Reading and writing the business pages in a fast-changing world
From in-depth analysis to a pioneer web presence, business coverage has been at vanguard of innovation
Business, or more particularly the markets, have featured in this newspaper from its earliest days. Back in 1860, the paper carried a Market & Commercial Intelligence section towards the back of what was then a four-page production – alongside Foreign Intelligence, Law Intelligence and Police Intelligence columns.
Its focus back then was effectively on the financial markets and, while it was presented as news liberally interspersed with comment, it was a largely anonymous affair.
Since May 20th, 1963, business and finance has been a daily feature, under various titles. Market data was quickly relegated to a second page to allow more space for news reports.
Since then, the pace of change has accelerated, regardless of boom or recession, as Ireland’s increasingly open economy has brought the world’s leading companies to our shores. In November 1992, driven by a desire to broaden and deepen the business coverage, and facilitated in part by rapidly increasing demand for recruitment advertising, the paper launched a standalone supplement. Key to its success was the arrival of colour printing to Irish daily newspapers.
For the first time, in-depth interviews and profiles of business figures featured in the pages each Friday, alongside personal finance coverage which was sought by an increasingly affluent middle class with money to invest but little understanding of the options open to them.
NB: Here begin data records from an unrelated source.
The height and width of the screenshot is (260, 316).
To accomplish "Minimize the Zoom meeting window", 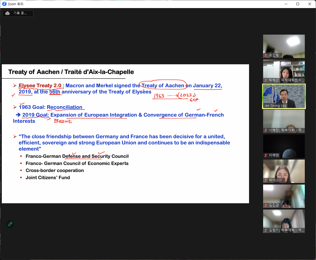I will click(x=286, y=4).
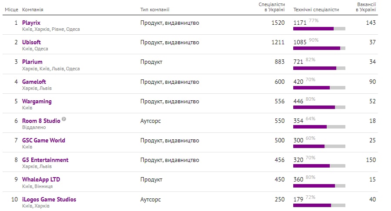Open the WhaleApp LTD link
Screen dimensions: 391x211
[41, 179]
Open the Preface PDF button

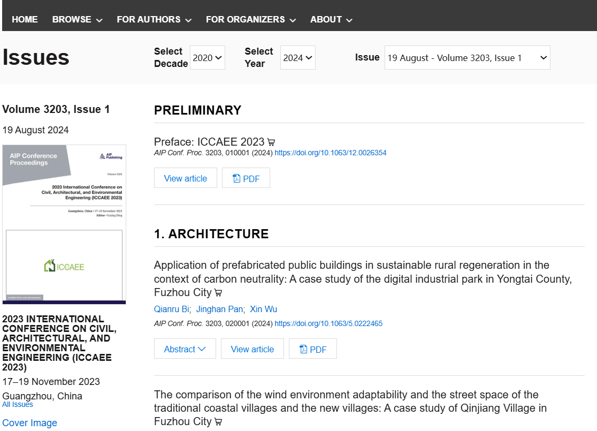(x=246, y=178)
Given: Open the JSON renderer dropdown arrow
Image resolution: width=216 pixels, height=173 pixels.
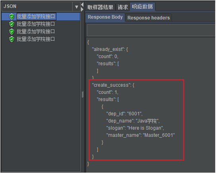Looking at the screenshot, I should [77, 7].
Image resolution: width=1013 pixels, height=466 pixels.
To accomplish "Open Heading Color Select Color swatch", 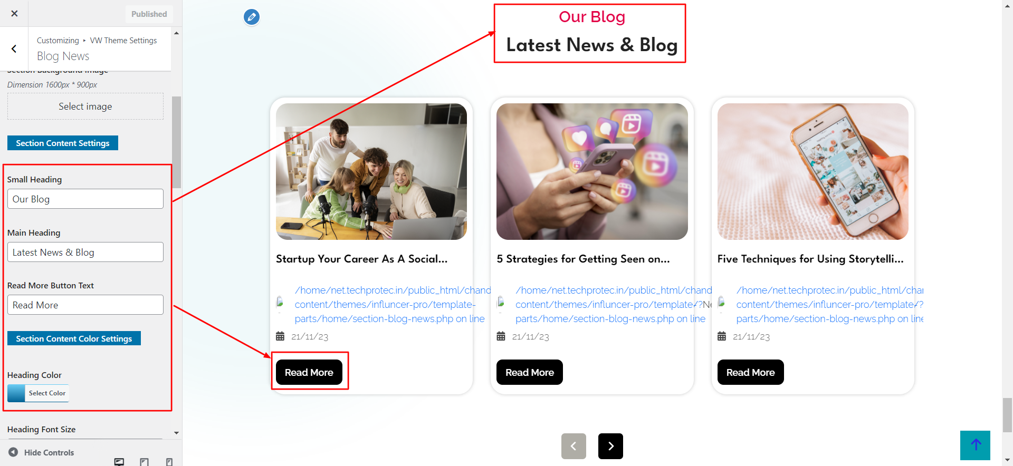I will (x=38, y=393).
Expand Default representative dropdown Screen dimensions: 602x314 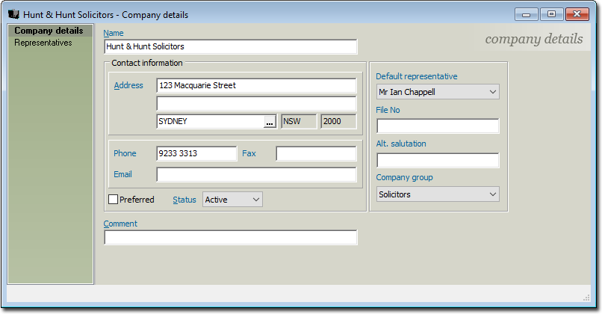pos(438,92)
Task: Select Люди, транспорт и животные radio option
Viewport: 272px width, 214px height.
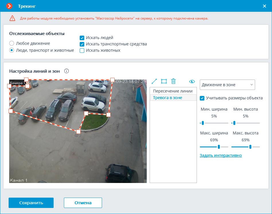Action: (x=11, y=50)
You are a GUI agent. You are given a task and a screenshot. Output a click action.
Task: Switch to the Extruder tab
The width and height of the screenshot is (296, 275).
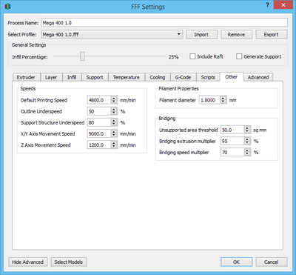click(x=26, y=77)
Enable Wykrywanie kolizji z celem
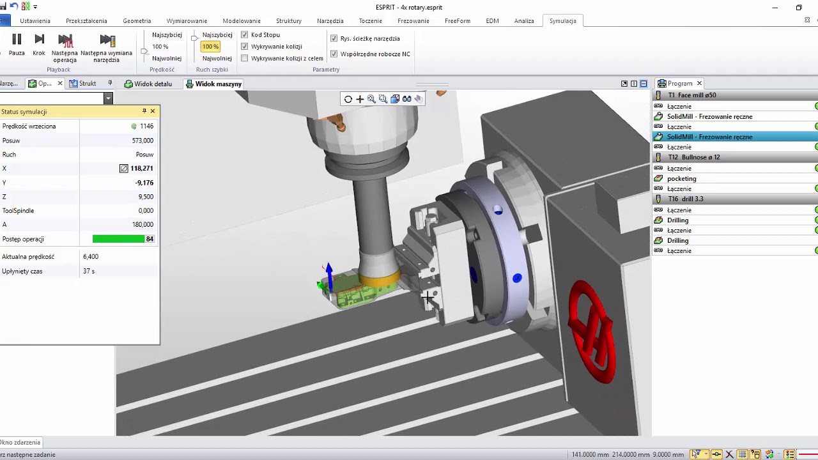This screenshot has height=460, width=818. (x=245, y=58)
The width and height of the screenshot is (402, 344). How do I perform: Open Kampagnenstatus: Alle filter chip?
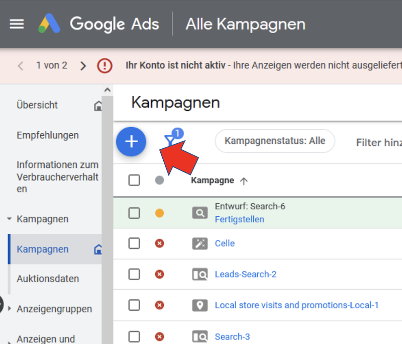[275, 141]
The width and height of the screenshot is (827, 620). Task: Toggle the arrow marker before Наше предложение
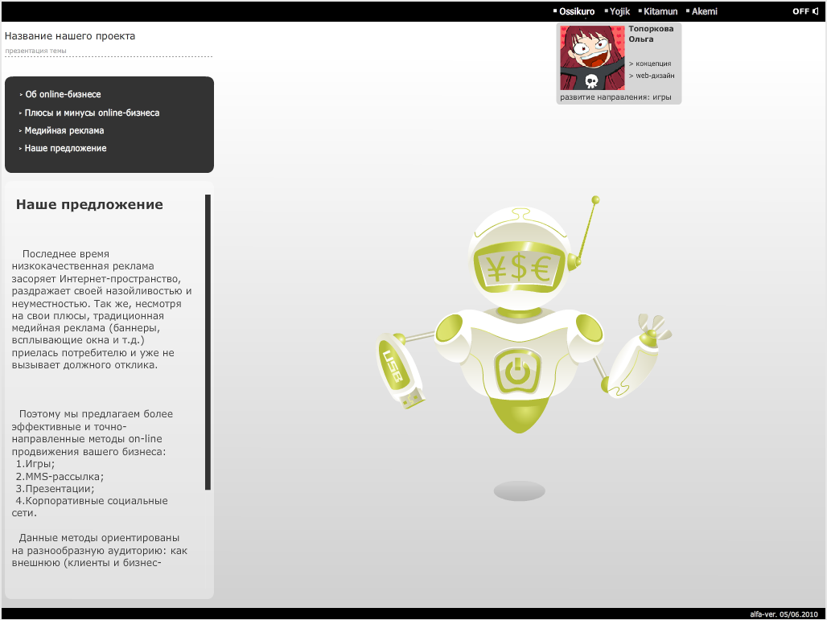click(x=20, y=148)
Five years later, in late 1997, technology coverage was added to the mix. The Irish Times had already taken its first tentative steps into the digital age with a website for the paper in 1996.
Towards the end of the 1990s, online reporters created the first dedicated business pages on The Irish Times online. Since then, digital has played an increasingly important role.
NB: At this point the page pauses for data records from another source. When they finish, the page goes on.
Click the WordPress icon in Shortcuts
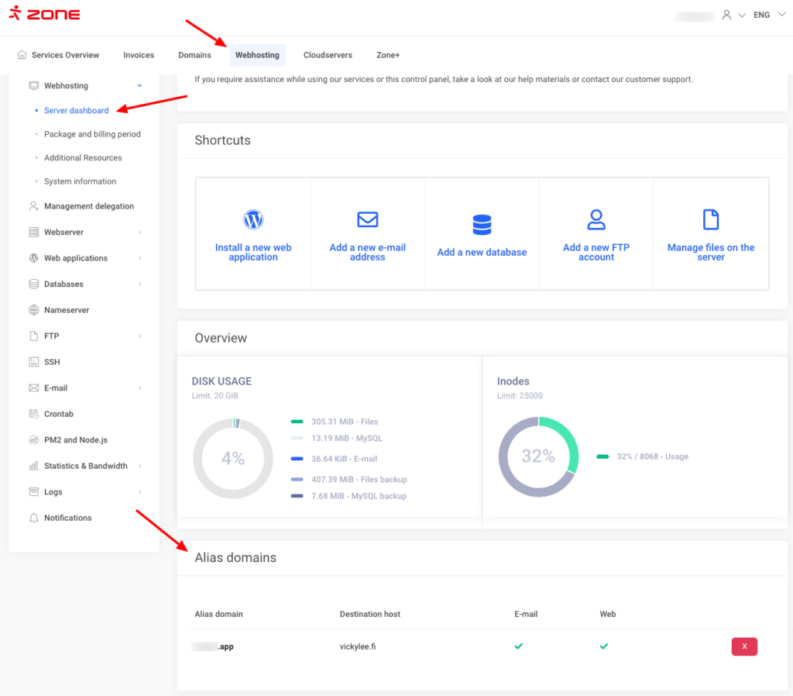The height and width of the screenshot is (696, 793). pyautogui.click(x=253, y=220)
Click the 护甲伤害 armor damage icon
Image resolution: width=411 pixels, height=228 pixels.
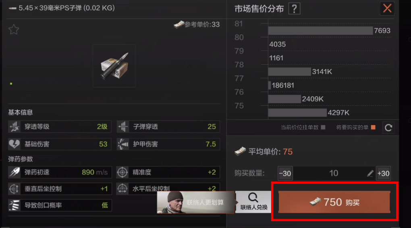click(122, 144)
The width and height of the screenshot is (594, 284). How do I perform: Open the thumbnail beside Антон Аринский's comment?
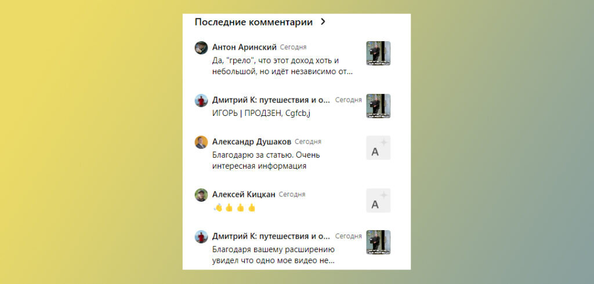[x=378, y=53]
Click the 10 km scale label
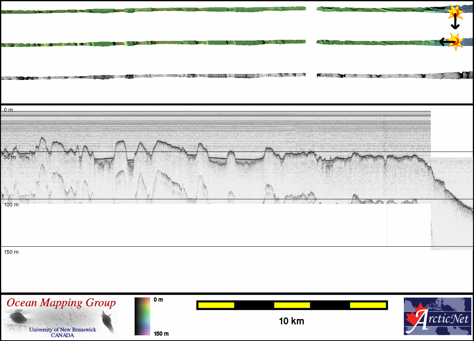Viewport: 474px width, 341px height. (x=291, y=321)
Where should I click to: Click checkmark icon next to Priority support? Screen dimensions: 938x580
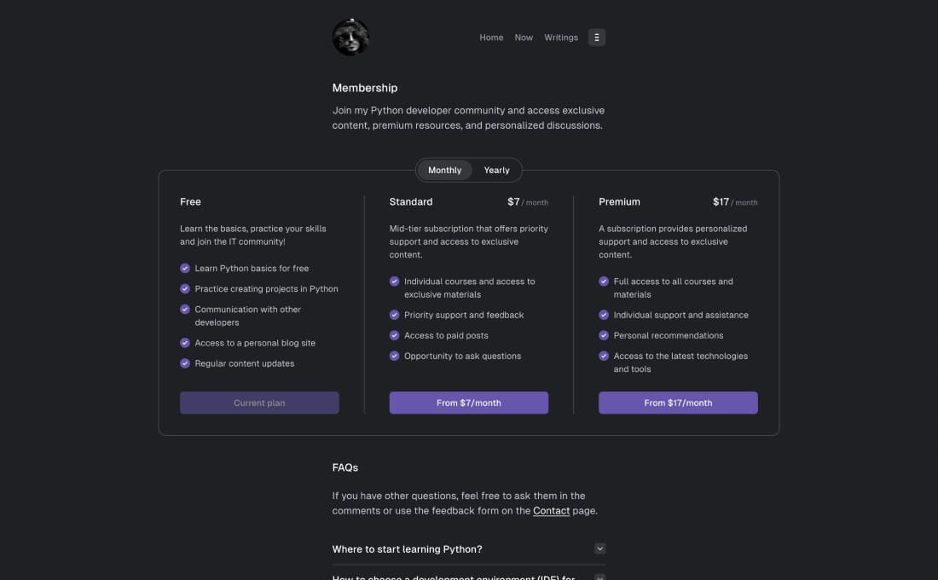tap(394, 315)
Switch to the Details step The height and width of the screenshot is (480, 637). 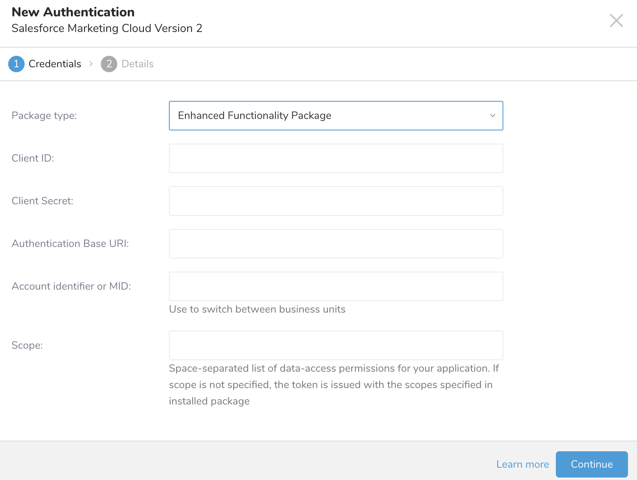[137, 64]
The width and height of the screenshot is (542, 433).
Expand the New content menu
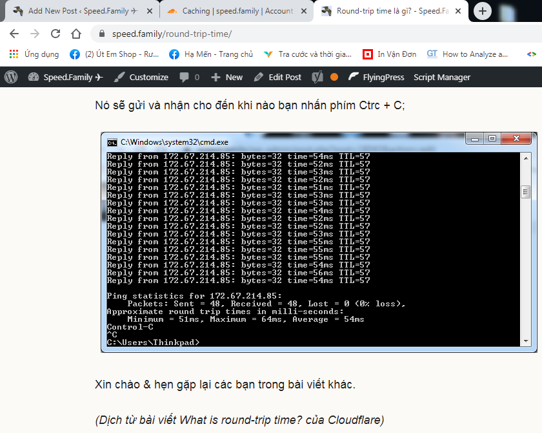[227, 77]
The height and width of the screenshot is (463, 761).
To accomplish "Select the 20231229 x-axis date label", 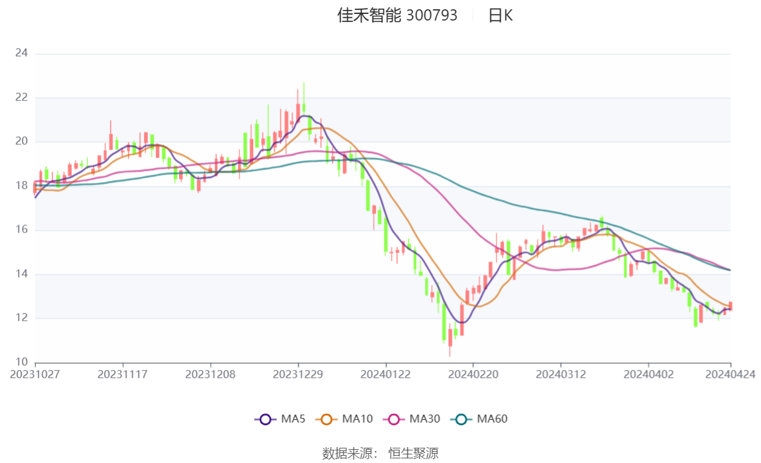I will point(298,374).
In February 2012, recognising the central role of business coverage, The Irish Times announced that business supplements would appear each day from Monday to Friday.
At a time when breaking news is readily available online – both at www.irishtimes.com/business and elsewhere – what readers increasingly value in their newspaper is the insight into why certain events have occurred and what might be expected next.
From within its ranks and through the paper’s syndication agreements with other leading world papers such as the Financial Times, the New York Times and the Guardian, The Irish Times has built up an impressive array of commentators. These include John McManus and Ciarán Hancock looking behind key events in Irish business, and top Irish economic writers alongside Nobel laureate Paul Krugman and the FT’s widely respected Martin Wolf.
The paper’s long-standing technology columnist Karlin Lillington is recognised as one of the most authoritative voices in the sector across Europe, covering policy issues and new developments from Dublin to Silicon Valley and Brussels.
Chris Horn, one of Ireland’s most successful technology entrepreneurs, writes regularly on the challenges for Irish business and policymakers in innovation, alongside science editor Dick Ahlstrom and Davin O’Dwyer.
Media, in all its forms – not forgetting social media – is an area critical to business development and Laura Slattery keeps a critical eye on developments in one of the fastest-changing sectors.
Our export-driven economy means business leaders need to be aware of developments in key markets, and the paper plays its part with Asia correspondent Clifford Coonan reporting weekly, while Fiona Walsh, business editor of Guardian Online, comments on key business stories in Britain.